(Saved entries)
:::::
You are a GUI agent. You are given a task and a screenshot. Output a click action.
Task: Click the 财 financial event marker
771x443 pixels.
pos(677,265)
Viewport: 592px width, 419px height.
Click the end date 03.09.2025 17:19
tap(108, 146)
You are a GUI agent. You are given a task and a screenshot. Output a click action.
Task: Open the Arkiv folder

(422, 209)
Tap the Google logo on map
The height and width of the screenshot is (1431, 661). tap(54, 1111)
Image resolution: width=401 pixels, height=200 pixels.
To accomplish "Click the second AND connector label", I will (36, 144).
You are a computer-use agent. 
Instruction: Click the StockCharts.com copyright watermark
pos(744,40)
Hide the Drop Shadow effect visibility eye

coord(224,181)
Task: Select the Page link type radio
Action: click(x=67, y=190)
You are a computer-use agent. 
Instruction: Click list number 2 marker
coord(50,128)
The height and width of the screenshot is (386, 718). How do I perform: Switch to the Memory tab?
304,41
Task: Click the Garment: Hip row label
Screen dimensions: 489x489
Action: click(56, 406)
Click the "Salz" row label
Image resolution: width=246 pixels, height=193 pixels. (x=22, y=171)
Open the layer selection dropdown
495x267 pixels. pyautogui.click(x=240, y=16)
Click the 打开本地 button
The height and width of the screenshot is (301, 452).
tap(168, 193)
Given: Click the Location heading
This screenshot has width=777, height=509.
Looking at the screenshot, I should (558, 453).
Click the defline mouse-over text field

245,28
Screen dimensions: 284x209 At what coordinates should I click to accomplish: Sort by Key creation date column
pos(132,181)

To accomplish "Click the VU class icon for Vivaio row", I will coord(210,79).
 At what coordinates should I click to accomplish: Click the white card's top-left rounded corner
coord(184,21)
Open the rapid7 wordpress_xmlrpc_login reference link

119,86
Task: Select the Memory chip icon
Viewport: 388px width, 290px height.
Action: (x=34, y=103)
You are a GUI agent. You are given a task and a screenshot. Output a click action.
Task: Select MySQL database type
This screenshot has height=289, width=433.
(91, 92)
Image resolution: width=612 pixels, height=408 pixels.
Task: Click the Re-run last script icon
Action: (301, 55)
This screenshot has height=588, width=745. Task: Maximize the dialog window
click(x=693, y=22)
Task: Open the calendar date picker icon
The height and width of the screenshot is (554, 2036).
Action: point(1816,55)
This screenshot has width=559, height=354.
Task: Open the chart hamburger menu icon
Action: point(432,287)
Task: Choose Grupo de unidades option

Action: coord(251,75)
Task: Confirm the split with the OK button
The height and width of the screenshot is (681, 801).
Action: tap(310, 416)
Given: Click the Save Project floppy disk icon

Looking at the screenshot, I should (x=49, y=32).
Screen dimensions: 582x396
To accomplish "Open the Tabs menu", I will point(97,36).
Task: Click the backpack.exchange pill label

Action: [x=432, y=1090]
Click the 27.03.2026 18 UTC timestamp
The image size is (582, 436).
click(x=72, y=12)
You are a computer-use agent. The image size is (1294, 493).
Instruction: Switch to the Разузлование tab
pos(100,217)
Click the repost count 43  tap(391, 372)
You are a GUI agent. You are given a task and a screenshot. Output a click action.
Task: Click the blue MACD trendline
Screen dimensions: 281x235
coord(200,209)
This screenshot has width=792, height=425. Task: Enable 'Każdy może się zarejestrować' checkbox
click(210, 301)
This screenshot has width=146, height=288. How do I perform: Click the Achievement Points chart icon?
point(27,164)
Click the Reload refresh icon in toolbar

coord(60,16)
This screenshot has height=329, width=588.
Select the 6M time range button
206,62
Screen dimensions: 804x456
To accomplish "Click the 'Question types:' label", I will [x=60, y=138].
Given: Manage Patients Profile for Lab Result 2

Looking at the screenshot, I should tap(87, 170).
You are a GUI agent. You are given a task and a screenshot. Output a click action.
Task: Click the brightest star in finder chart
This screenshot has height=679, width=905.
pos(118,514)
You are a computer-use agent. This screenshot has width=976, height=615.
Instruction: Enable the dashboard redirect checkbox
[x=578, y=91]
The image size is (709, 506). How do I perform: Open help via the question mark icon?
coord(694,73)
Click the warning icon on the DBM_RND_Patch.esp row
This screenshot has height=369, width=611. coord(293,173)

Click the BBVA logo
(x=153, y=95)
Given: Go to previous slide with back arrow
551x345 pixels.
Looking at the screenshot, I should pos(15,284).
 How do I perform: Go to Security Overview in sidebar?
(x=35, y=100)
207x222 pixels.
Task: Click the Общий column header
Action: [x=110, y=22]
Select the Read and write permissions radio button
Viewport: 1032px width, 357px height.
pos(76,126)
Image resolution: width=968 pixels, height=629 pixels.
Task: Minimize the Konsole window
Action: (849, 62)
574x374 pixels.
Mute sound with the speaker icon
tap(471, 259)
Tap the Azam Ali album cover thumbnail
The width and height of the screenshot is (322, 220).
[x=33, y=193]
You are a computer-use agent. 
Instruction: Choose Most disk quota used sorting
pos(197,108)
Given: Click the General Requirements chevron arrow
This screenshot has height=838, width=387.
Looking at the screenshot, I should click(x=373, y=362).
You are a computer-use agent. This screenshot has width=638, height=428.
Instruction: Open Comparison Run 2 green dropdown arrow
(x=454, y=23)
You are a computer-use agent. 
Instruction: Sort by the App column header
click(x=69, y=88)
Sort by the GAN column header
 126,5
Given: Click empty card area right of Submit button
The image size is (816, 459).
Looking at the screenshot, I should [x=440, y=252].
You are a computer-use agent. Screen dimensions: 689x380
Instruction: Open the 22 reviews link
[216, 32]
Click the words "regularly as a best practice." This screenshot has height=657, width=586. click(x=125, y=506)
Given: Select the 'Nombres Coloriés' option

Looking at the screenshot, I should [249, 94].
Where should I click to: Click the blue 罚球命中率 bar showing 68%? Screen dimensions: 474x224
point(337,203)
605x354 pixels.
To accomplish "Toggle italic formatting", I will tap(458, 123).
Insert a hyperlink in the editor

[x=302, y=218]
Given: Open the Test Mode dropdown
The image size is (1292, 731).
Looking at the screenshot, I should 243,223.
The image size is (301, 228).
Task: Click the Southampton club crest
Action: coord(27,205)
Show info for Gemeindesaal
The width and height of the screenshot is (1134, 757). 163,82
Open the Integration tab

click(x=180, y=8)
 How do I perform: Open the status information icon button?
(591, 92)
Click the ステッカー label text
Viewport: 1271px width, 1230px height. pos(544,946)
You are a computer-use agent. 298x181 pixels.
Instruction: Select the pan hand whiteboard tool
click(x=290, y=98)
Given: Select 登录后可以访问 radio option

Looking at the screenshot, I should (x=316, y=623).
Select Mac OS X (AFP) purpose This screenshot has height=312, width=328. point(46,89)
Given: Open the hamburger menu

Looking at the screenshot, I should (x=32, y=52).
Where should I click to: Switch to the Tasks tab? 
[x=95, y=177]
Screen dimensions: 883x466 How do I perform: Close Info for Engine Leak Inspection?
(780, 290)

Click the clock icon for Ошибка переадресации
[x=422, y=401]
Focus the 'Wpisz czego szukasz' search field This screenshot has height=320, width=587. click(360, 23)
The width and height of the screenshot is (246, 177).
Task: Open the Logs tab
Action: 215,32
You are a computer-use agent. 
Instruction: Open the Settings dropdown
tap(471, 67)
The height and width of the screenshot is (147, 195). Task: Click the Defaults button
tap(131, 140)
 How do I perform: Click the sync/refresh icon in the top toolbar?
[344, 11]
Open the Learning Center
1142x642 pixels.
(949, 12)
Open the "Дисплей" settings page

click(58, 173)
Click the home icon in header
:::::
TASK:
For the entries above, give only the number of lines that contain the word "will".

TASK RESULT:
5